Matteo Boato e Sara Metaldi, The Jellyfish, 2025 – MUSE Museo delle Scienze di Trento

Arte e ambiente si incontrano in un’opera che non si limita a essere vista, ma attraversata.
The Jellyfish, installazione realizzata da Matteo Boato e Sara Metaldi per il MUSE – Museo delle Scienze di Trento, sospende nell’aria la leggerezza di una medusa costruita con acciaio inox, plastica riciclata e plexiglass, trasformando la hall del museo in un paesaggio sospeso tra acqua, luce e memoria.

Una forma che respira con la luce

Dettaglio dell’installazione

La struttura, grande circa 2×4 metri, è attraversata da un sistema di illuminazione integrata che ne amplifica le trasparenze e i riflessi, simulando il moto fluido dell’acqua.
Boato e Metaldi costruiscono così una metafora visiva della trasformazione ambientale: la medusa, essere antico e adattivo, diventa simbolo di resilienza e mutazione.
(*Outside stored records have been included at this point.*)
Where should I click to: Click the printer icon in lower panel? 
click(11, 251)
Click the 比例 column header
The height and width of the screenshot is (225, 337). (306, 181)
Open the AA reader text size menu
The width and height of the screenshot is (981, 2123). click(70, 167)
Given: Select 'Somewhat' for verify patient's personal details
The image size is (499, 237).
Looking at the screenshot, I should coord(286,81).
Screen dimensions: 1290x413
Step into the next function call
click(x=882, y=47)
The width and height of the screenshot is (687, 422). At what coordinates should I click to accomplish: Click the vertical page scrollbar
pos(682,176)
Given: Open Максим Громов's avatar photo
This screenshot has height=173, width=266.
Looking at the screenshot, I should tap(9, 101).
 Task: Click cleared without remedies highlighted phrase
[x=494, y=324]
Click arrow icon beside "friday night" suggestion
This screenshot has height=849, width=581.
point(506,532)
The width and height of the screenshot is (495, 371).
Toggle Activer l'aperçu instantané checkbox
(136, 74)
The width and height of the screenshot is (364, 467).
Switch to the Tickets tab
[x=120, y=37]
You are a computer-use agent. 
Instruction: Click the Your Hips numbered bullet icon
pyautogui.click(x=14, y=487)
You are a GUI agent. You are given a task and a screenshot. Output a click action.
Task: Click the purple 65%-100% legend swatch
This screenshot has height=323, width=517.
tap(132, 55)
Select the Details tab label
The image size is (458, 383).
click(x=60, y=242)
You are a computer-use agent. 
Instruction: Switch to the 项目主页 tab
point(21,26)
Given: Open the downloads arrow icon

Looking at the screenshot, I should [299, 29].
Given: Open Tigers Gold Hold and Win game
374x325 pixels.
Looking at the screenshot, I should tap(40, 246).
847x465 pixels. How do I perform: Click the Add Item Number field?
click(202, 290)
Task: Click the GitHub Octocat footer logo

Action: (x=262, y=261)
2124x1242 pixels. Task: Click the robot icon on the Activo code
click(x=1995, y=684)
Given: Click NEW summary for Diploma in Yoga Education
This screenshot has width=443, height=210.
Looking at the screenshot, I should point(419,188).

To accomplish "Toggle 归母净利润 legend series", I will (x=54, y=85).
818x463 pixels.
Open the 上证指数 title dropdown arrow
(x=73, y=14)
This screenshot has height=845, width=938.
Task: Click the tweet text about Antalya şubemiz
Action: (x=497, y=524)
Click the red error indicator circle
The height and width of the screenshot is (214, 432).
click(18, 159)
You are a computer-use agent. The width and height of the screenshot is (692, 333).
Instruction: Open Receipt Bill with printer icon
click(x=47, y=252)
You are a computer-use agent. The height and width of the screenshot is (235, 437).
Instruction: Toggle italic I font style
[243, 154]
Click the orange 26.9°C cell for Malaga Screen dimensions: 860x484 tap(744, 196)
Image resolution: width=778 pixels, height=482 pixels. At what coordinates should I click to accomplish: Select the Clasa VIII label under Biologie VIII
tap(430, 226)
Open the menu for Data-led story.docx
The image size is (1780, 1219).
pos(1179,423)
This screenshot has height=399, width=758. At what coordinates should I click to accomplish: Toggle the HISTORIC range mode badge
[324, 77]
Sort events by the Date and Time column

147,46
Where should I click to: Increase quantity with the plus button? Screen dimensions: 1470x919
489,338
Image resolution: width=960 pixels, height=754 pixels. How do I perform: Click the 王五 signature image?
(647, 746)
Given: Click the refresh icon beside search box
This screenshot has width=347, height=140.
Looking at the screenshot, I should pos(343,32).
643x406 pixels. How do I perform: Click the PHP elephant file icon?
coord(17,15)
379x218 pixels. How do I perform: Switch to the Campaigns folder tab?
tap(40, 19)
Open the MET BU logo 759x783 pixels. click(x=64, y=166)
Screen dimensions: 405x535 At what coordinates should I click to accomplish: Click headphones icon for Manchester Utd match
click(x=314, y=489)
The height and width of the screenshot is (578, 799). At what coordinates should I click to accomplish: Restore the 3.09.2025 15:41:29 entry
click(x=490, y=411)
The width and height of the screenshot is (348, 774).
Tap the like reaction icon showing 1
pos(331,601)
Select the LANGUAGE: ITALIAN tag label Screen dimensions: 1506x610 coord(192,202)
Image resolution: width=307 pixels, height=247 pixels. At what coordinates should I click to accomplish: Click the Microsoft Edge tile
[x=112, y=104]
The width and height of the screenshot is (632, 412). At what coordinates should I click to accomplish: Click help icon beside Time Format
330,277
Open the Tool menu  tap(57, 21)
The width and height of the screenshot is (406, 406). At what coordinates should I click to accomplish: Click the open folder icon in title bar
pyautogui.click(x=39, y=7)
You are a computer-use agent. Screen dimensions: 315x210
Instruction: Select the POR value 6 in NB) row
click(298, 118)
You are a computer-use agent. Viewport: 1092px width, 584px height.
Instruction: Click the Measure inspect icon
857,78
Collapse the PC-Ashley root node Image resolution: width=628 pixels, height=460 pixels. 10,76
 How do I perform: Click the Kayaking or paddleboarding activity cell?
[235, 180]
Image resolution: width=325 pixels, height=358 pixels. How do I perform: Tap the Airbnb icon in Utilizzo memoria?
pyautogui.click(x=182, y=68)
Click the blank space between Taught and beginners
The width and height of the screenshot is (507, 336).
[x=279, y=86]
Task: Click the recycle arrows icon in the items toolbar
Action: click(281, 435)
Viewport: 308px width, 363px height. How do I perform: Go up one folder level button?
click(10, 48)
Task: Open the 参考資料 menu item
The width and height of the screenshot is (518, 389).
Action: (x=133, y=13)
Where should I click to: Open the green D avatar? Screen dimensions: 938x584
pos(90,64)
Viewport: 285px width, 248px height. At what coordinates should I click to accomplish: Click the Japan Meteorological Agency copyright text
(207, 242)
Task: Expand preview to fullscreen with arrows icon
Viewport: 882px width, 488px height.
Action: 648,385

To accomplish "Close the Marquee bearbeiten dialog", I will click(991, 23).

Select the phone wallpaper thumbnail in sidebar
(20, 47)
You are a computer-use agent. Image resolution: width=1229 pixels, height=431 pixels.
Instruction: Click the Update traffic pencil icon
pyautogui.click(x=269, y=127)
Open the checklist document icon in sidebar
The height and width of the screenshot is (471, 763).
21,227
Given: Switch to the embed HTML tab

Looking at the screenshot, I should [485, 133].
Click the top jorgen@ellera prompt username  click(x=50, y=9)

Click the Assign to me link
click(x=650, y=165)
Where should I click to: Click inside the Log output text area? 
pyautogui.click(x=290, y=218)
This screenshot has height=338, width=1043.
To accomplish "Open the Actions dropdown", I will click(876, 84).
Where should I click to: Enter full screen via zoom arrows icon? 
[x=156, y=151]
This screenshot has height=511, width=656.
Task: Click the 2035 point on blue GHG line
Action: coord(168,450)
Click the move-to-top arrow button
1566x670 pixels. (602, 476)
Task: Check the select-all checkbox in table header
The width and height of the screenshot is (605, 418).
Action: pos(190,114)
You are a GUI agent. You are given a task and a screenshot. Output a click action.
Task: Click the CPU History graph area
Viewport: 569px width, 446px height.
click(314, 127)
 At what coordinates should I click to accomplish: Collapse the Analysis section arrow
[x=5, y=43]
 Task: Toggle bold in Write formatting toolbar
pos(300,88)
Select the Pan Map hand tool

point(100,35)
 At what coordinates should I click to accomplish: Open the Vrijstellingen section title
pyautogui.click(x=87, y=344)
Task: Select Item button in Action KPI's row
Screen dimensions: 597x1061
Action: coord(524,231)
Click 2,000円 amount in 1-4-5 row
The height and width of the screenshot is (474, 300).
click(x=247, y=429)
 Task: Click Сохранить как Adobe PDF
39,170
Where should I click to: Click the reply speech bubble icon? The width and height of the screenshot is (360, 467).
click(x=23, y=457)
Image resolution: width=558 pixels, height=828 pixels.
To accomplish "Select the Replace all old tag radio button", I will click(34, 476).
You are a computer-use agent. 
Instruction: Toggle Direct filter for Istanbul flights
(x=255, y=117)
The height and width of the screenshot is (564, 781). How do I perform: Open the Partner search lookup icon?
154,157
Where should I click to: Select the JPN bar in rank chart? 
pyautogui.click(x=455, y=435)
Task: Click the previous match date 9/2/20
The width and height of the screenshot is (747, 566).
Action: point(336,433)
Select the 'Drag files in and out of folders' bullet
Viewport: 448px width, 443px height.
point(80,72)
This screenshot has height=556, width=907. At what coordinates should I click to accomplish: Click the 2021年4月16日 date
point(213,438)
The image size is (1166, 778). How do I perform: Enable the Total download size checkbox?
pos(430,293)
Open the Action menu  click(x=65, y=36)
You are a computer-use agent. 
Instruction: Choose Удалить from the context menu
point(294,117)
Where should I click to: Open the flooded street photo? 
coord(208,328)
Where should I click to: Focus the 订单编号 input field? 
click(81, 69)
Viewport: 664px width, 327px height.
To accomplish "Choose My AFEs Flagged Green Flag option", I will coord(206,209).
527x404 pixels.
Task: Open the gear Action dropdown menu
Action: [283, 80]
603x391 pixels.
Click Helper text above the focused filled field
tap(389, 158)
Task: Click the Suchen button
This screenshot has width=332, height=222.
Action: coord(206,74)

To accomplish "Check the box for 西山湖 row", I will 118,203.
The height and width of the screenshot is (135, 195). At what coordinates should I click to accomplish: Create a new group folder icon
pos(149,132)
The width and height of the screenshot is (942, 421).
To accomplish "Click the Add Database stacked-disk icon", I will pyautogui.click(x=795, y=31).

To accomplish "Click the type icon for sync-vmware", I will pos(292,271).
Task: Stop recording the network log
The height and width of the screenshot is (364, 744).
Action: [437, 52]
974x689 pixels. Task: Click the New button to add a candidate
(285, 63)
In un mare sempre più caldo e acido, dove alcune specie prosperano e altre scompaiono, l’opera invita a riflettere sulla fragilità degli ecosistemi e sul ruolo dell’uomo nella crisi climatica.

Tra arte e scienza

Installazione nella hall del MUSE

The Jellyfish non è solo un oggetto estetico, ma un dispositivo di consapevolezza: una forma artistica che dialoga con la ricerca scientifica e ne traduce i dati in esperienza sensibile.
Come spiegano gli autori, il progetto nasce per “rendere visibile ciò che spesso rimane invisibile: i cambiamenti silenziosi che avvengono nel mare e, per riflesso, dentro di noi”.

L’opera diventa così paesaggio sensibile, luogo di passaggio tra arte, natura e conoscenza, dove la trasparenza dei materiali racconta la permeabilità del mondo contemporaneo.